[[ RECORDS PROVIDED open ]]
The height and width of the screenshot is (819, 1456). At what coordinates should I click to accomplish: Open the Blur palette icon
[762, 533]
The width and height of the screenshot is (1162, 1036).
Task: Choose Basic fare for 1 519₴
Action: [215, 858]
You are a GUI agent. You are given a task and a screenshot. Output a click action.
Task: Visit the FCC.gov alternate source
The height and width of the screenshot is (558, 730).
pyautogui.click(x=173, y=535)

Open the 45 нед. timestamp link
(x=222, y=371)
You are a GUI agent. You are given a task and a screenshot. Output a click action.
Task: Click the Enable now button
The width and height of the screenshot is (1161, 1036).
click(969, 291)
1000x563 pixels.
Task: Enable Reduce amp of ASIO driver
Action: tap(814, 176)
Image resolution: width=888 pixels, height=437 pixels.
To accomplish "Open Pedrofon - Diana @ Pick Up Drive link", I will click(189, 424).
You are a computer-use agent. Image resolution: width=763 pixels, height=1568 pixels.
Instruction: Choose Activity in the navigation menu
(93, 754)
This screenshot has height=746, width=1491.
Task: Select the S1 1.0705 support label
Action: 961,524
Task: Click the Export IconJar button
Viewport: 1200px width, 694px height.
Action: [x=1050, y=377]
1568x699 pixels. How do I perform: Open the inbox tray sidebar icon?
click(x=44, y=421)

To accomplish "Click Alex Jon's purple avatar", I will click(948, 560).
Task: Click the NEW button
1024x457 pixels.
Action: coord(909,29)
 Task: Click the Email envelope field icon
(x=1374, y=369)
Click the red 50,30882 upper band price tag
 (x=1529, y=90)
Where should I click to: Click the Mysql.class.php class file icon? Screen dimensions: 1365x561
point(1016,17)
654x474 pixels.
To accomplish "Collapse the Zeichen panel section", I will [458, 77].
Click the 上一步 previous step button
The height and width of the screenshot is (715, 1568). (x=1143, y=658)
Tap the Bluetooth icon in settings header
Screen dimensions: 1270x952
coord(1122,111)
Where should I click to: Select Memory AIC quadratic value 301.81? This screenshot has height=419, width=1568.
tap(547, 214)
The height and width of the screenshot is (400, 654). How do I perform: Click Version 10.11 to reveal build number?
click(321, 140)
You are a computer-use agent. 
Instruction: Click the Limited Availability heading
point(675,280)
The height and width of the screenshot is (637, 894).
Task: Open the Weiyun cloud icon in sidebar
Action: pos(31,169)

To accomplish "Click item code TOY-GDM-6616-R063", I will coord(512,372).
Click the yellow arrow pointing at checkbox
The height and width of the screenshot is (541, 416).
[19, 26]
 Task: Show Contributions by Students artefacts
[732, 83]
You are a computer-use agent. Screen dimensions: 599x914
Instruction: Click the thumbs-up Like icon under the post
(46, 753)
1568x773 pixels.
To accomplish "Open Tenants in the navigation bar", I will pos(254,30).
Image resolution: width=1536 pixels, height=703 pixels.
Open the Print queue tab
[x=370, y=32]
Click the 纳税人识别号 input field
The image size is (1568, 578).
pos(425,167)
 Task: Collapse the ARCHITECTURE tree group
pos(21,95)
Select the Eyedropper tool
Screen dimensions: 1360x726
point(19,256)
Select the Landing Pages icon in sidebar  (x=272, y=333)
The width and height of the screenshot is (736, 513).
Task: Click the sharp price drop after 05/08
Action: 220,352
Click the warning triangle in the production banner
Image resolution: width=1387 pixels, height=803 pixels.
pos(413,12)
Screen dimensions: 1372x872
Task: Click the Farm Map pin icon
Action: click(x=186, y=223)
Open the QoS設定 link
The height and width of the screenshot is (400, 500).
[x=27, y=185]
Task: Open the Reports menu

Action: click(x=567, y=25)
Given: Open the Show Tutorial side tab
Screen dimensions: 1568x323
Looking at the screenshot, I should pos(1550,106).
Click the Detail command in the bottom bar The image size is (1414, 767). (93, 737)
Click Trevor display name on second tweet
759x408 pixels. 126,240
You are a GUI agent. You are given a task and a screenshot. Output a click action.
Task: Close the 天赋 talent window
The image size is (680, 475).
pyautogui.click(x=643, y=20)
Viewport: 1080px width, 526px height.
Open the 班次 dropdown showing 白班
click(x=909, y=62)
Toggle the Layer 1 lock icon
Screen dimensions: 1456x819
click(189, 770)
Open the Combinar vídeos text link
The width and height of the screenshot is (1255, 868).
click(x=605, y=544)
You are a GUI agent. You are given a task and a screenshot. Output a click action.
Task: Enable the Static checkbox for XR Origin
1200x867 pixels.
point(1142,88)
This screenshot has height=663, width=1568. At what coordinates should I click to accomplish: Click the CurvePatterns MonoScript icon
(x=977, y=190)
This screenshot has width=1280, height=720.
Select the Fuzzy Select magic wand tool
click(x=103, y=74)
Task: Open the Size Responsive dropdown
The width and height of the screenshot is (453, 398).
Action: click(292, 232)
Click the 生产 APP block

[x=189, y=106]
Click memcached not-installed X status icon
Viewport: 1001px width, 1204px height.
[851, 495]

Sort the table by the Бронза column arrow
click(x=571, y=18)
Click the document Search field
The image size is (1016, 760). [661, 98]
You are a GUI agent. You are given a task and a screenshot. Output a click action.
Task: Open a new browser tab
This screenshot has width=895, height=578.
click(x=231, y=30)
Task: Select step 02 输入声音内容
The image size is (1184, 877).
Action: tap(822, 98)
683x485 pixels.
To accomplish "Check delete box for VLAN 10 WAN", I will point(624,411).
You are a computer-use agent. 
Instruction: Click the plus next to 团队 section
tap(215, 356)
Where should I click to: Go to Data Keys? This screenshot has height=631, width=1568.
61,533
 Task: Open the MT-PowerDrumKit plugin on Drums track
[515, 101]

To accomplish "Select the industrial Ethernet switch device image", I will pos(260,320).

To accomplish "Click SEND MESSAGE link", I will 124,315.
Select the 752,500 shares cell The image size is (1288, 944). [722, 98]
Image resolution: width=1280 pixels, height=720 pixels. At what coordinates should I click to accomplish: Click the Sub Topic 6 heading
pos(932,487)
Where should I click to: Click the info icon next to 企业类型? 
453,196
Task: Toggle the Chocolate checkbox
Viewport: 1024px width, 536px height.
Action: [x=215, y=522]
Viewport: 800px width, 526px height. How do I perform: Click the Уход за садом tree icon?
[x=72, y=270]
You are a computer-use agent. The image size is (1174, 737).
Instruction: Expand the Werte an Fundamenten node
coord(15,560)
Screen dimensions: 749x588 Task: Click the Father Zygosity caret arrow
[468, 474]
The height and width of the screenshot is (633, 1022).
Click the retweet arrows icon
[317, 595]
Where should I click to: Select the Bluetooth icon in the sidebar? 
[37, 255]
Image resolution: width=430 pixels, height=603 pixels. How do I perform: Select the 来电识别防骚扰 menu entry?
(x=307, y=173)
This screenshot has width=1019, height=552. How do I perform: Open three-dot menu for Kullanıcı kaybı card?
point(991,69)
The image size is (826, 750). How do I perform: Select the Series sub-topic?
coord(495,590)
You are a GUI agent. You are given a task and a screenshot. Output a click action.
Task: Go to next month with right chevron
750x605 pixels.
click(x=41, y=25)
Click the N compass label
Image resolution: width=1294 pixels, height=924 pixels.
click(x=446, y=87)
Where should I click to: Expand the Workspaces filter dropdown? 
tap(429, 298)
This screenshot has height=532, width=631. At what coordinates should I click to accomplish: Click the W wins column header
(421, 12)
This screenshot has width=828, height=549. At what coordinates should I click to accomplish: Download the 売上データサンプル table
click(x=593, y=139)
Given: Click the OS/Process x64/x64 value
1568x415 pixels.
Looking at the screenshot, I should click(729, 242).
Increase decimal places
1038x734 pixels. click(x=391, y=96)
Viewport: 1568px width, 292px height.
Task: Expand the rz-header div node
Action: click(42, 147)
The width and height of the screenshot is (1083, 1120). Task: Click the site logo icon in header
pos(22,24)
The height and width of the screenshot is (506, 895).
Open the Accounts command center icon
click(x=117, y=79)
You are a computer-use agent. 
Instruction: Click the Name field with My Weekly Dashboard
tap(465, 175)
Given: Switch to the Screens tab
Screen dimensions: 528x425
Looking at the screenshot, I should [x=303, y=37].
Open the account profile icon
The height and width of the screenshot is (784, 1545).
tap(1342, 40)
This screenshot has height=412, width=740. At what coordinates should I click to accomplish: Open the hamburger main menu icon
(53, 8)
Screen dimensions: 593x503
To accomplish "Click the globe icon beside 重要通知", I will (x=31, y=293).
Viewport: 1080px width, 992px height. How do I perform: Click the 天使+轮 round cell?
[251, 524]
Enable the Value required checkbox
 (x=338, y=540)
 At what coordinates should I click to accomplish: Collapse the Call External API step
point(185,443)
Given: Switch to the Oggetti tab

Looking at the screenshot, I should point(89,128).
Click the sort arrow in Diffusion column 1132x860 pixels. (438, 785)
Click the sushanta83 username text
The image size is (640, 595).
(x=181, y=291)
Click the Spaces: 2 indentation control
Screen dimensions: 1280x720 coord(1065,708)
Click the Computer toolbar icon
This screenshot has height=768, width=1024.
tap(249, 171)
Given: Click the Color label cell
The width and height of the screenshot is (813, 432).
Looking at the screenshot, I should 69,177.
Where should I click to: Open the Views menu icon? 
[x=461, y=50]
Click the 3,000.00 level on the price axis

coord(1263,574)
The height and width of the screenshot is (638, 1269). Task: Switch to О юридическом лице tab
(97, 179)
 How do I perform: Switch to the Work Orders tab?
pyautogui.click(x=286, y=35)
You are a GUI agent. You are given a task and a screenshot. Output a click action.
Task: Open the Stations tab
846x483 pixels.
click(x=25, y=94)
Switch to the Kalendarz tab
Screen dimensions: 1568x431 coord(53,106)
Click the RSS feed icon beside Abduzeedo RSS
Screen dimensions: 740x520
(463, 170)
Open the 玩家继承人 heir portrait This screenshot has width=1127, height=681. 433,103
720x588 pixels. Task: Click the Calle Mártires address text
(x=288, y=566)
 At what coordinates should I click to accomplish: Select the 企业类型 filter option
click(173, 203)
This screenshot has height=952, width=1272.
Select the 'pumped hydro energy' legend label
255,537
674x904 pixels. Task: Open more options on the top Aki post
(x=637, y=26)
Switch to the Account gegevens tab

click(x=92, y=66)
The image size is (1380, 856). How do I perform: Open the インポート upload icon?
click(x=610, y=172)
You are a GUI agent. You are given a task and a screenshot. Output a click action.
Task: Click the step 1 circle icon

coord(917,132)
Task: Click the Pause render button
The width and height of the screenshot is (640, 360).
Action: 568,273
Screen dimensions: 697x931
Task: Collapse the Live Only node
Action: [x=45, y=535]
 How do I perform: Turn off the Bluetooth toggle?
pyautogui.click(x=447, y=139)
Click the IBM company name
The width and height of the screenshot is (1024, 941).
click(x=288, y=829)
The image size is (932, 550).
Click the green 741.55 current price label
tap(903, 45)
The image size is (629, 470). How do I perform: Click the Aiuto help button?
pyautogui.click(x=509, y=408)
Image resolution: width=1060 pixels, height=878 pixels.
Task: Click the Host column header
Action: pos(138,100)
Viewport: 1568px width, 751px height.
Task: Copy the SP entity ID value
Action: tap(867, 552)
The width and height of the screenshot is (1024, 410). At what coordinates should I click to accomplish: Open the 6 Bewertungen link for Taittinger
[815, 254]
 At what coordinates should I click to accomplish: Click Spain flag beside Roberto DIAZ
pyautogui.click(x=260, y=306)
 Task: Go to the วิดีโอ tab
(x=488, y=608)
[[ RECORDS PROVIDED closed ]]
ACTION ITEM: From the records above, print only the lines between the one holding "Screen dimensions: 1360x726" and the one holding "Given: Open the Show Tutorial side tab", inclusive, exactly as they stand.

SOLVED PROBLEM:
Screen dimensions: 1360x726
point(19,256)
Select the Landing Pages icon in sidebar  (x=272, y=333)
The width and height of the screenshot is (736, 513).
Task: Click the sharp price drop after 05/08
Action: 220,352
Click the warning triangle in the production banner
Image resolution: width=1387 pixels, height=803 pixels.
pos(413,12)
Screen dimensions: 1372x872
Task: Click the Farm Map pin icon
Action: click(x=186, y=223)
Open the QoS設定 link
The height and width of the screenshot is (400, 500).
[x=27, y=185]
Task: Open the Reports menu

Action: click(x=567, y=25)
Given: Open the Show Tutorial side tab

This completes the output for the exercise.